*Study material*:
== Segment start ==
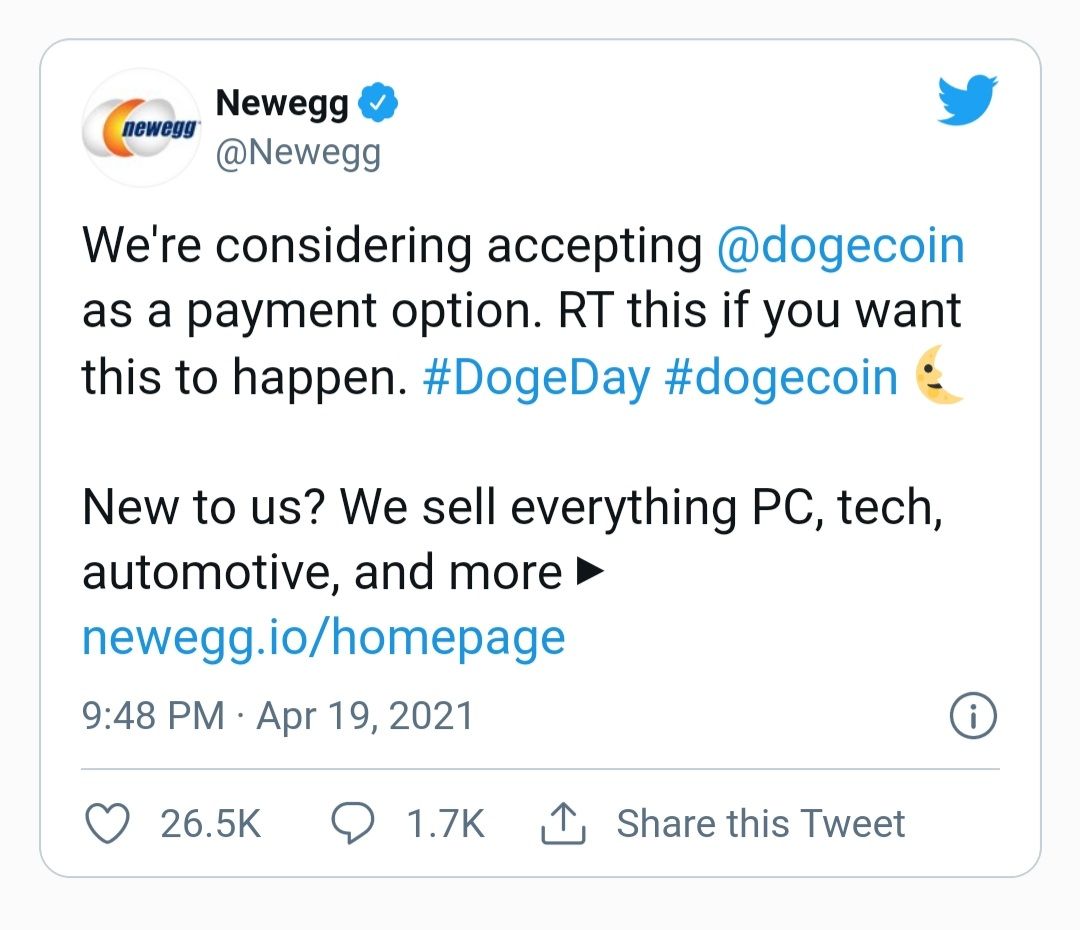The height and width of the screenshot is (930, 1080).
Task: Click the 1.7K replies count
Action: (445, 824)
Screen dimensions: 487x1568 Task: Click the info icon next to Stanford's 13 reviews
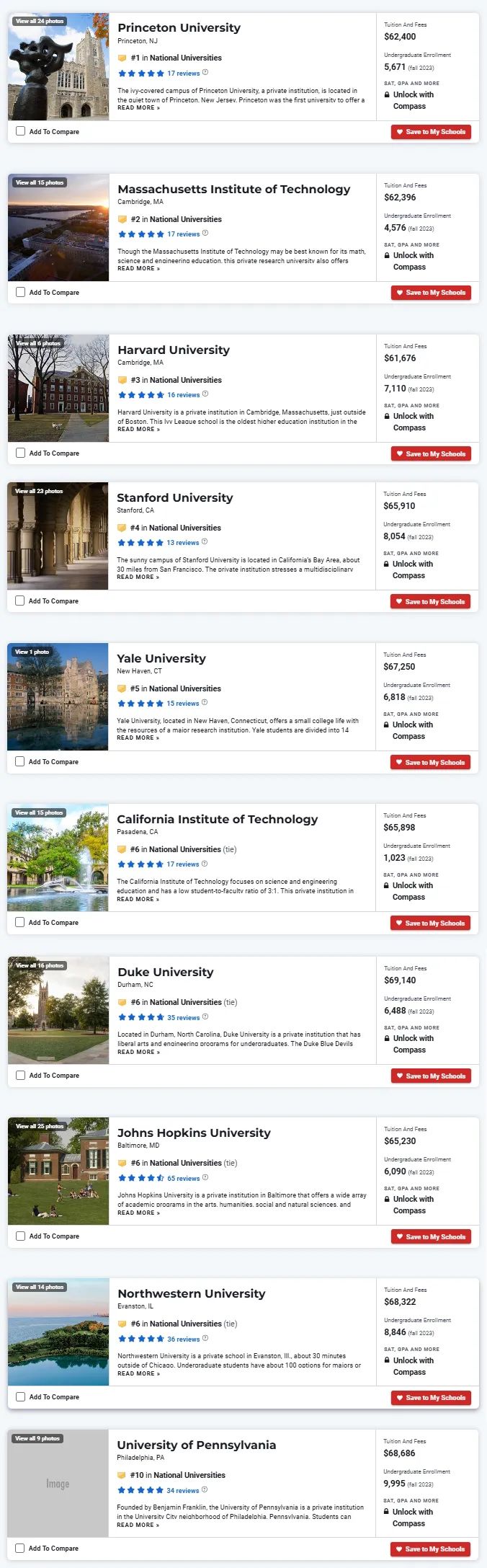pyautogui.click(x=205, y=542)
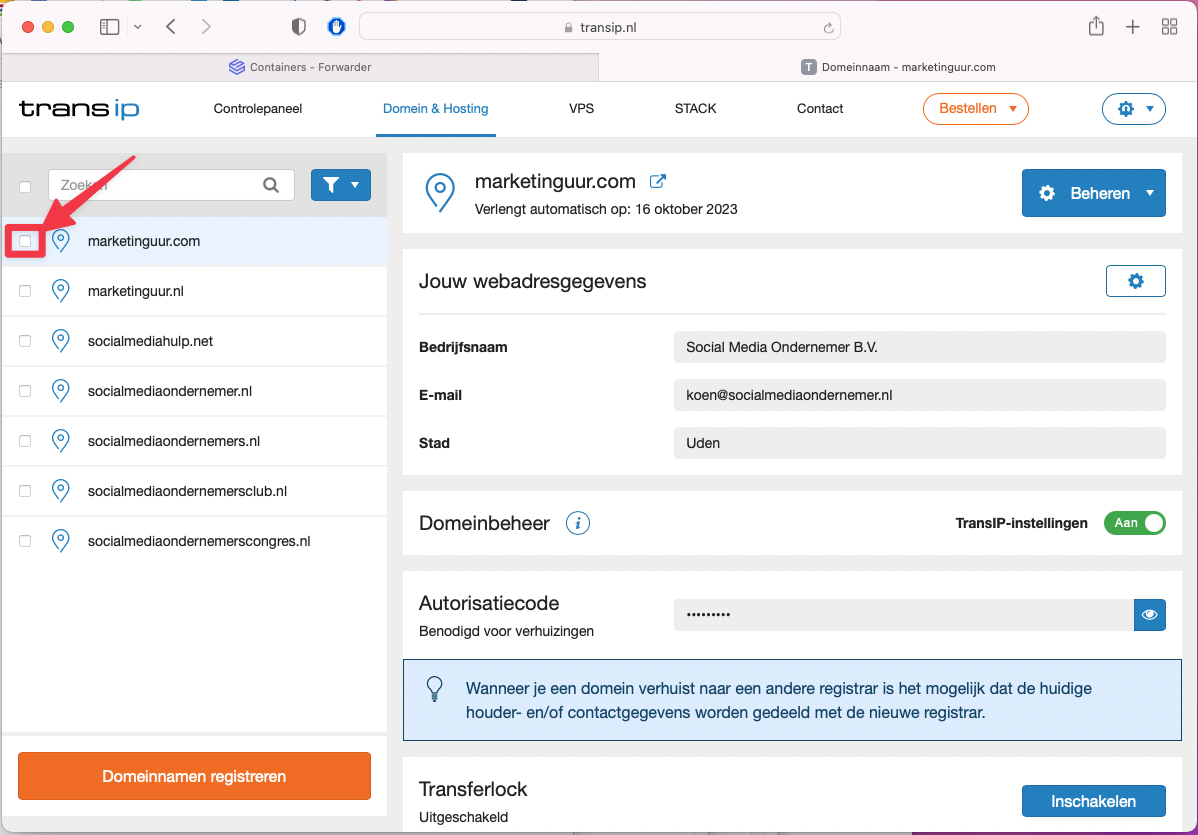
== Segment end ==
*Aim of the exercise*: Please print the line that contains "Screen dimensions: 487x1568" along with every later line of the material, exactly, through the last one. Leave pictures out of the copy.

*Your response*:
Screen dimensions: 487x1568 Task: Click the info icon next to Stanford's 13 reviews
pyautogui.click(x=205, y=542)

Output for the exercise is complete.